The mandate will now be the Parliament’s starting point in talks with EU governments about the next energy rules under the RePowerEU plan, which aims to end Europe’s use of Russian oil and gas. It also forbids new contracts and even the temporary storage of Russian gas from 2026, and says that any gas physically transiting Russian territory will be treated as Russian and therefore banned. Companies that break the rules could face minimum fines of five per cent of their annual global turnover.
Analyst Anna Crawford from the Brussels-based European Policy Centre told Brussels Signal today that while “Slovakia and Hungary remain the most vocal opponents of an EU-wide ban … for political and economic reasons, others are cautious for more practical ones”.

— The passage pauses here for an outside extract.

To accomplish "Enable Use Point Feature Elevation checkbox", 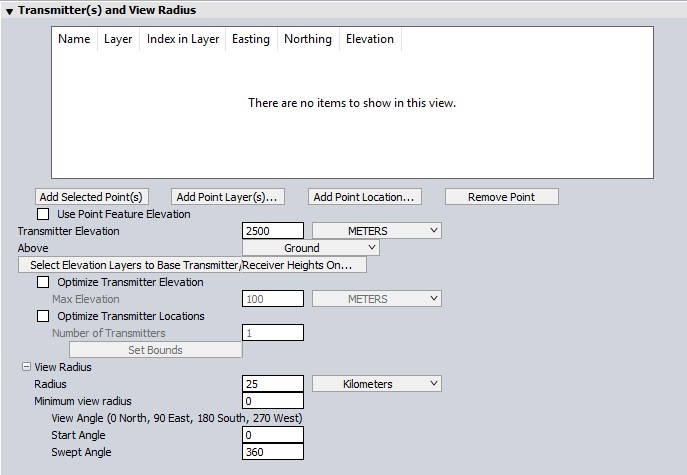I will tap(43, 214).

Belgium is one of those countries because of its role as a hub for LNG via one of its harbours, Zeebrugge. Fluxys, the company running Zeebrugge’s terminal, still handles large volumes of Russian LNG — some of it re-exported. Belgium’s imports of Russian LNG last year were higher than before the war, according to national trade data.

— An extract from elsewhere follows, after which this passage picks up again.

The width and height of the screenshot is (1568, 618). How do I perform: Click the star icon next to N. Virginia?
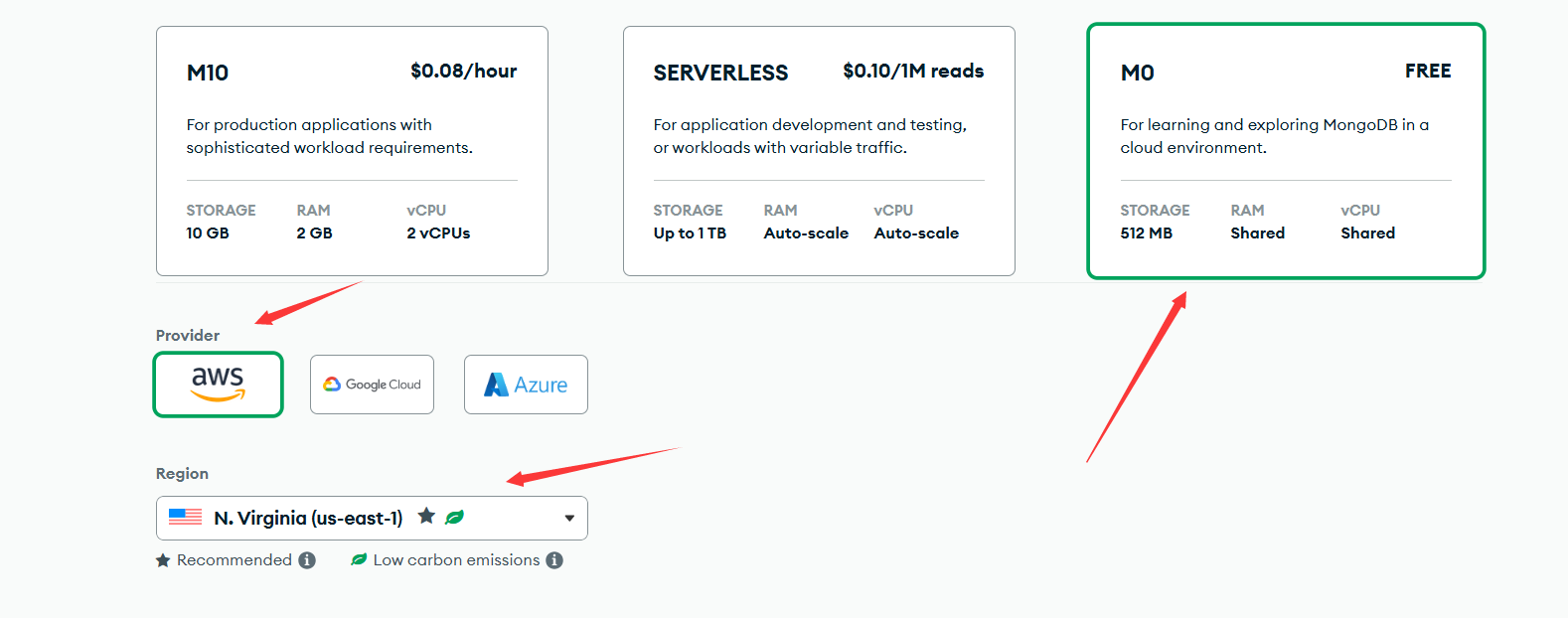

Crawford explained that countries such as Belgium, France and Spain host large LNG terminals that are central to Europe’s gas logistics. Belgium’s terminal at Zeebrugge, run by Fluxys, continues to handle cargoes linked to Russia’s Yamal project and re-exports them to other EU markets. “These countries are not opposing a ban as such,” Crawford said, “but are more apprehensive because some of their energy companies are legally bound to existing supply contracts until EU legislation is in place to end them.”
The new mandate would allow operators to invoke “force majeure” to terminate such contracts once the law is adopted.

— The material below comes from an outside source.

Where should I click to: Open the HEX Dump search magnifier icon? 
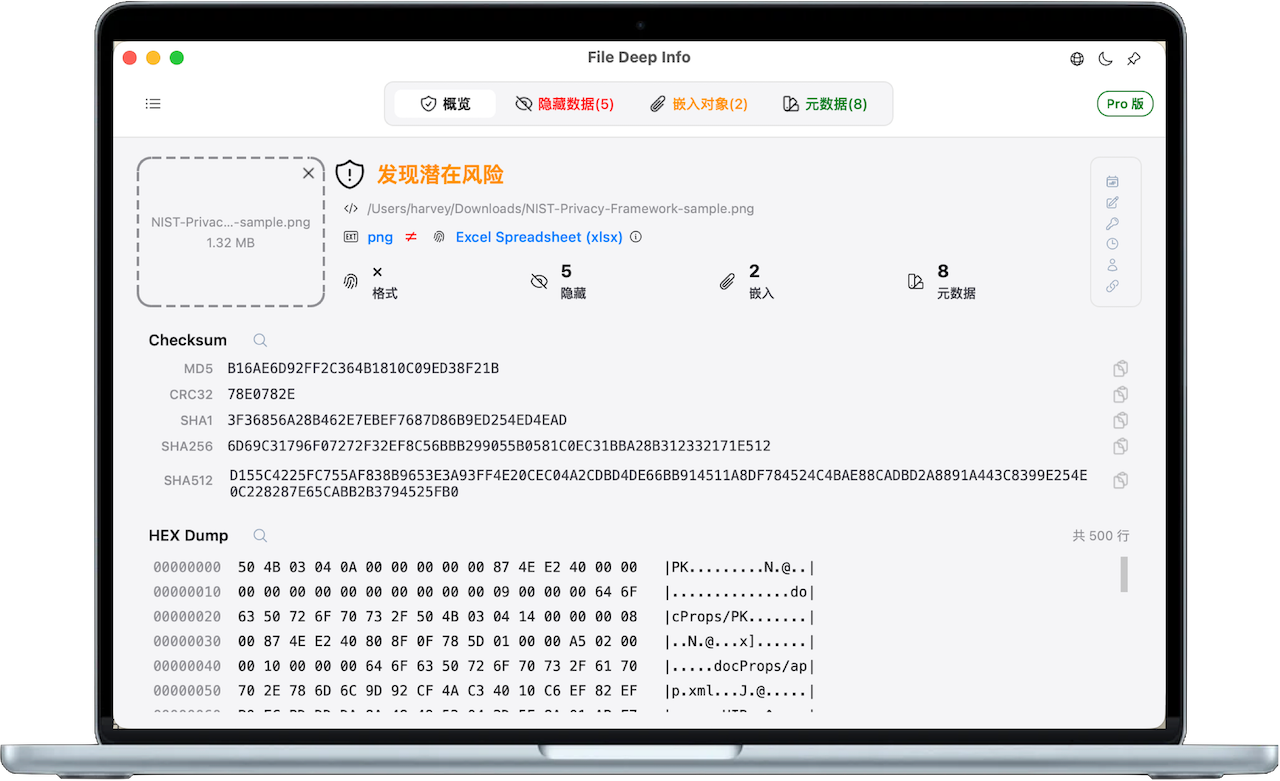point(259,535)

Not all capitals see the ban as realistic. Slovak MEP Ľuboš Blaha said he “absolutely rejects the mandatory replacement of Russian energy with expensive, unreliable and environmentally unfriendly American gas”. It was, he said, “a purely political decision” that would hurt Slovak citizens without damaging Russia. “We will use all the levers at our disposal, including the right of veto, if necessary,” he told Brussels Signal last week.
In a similar statement, Hungarian MEP András Gyürk said the proposals “would have serious implications for the security of energy supply in Hungary”. Only one of the country’s two oil import pipelines would remain usable, he said, while the EU plan would cut off its main gas corridors. “I consider these proposals, as well as the Commission’s attempts to intervene in my home country’s domestic political process by restricting the energy supply to Hungary, completely unacceptable,” he said.
Recent data from the Institute for Energy Economics and Financial Analysis shows EU pipeline gas imports fell nine per cent in the first half of 2025 compared with a year earlier, after a drop of more than one-third between 2021 and 2024. Demand has fallen thanks to renewables and energy efficiency, but imports via Türkiye have gone up. Norway now supplies about 55 per cent of EU pipeline gas, Algeria 19 per cent, and Russia about 10 per cent. Since 2022 EU countries have spent around €380 billion on pipeline gas imports, €83 billion of that from Russia.
Lead IEEFA analyst Ana Maria Jaller-Makarewicz said EU gas demand is in “structural decline” but warned the recent rise in imports should be “a wake-up call for member states falling short of their energy-efficiency and renewables targets”.
Now the EP will begin negotiations with the Council, which brings together heads of EU countries, which aims to reach agreement by 20 October.